Source:
https://scmp.com/magazines/post-magazine/article/2111037/china-and-india-love-hate-relationship-throughout-history
Magazines/ Post Magazine

China and India – a love-hate relationship throughout history

In view of the recent Doklam standoff between the two Asian giants, a brief look at how relations went from cool to hot over the centuries

A Chinese soldier and his Indian counterpart erect a barbed wire fence at the Nathula border crossing between India and China, in July 2006. Picture: AFP

The playground is safe again after the two biggest boys in the neighbourhood decided to make up and play nice, at least for the time being.

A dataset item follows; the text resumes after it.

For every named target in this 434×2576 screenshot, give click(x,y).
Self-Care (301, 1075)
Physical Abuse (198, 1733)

Sino-India tensions had simmered since the middle of June, when the Chinese started to construct a road in Doklam (Donglang in Chinese), a disputed territory claimed by China and India’s ally Bhutan. Those tensions quickly escalated into a stand-off between Chinese and Indian troops. Thankfully, no shots or missiles were fired, though stones were being thrown at one nail-biting point during the conflict.

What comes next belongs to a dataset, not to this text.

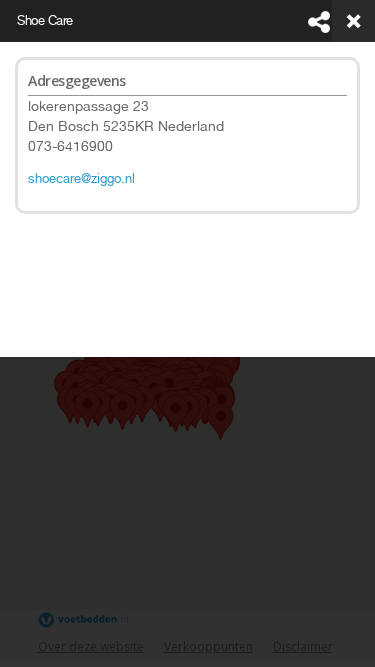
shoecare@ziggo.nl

A mural found in Dunhuang depicts the Zhang Qian's journey to the west regions. Picture: Alamy
A mural found in Dunhuang depicts the Zhang Qian's journey to the west regions. Picture: Alamy

The two nations fought a war in 1962, also over national boundaries, with China winning and gaining control over several swathes of disputed land.

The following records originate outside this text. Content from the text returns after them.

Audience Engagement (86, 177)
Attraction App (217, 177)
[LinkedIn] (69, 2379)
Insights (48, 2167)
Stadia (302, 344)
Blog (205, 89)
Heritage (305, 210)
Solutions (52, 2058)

Relations between the two Asian giants were rather distant in ancient times, before modern notions of lines on a map. Buffered by the vastness of Tibet, the Chinese empire and the Indian subcontinent seldom had cause for conflict. There were trade relations, though.

The Tang-era Leshan Giant Buddha, in Chengdu. Picture: Alamy
The Tang-era Leshan Giant Buddha, in Chengdu. Picture: Alamy

When Chinese explorer and diplomat Zhang Qian (164-114BC) was in Daxia, a state in a Central Asia, he saw walking sticks and fabric from the Shu region (present-day Sichuan province). Daxia locals told him that their merchants had bought them in the country of Shendu to the southeast. This was the first mention of India (as Sindhu, the Sanskrit name for the Indus River) in Chinese historical texts.

Culturally, China owes a huge debt to India in the form of Buddhism, which entered China in the first century AD and profoundly transformed Chinese culture in the centuries that followed.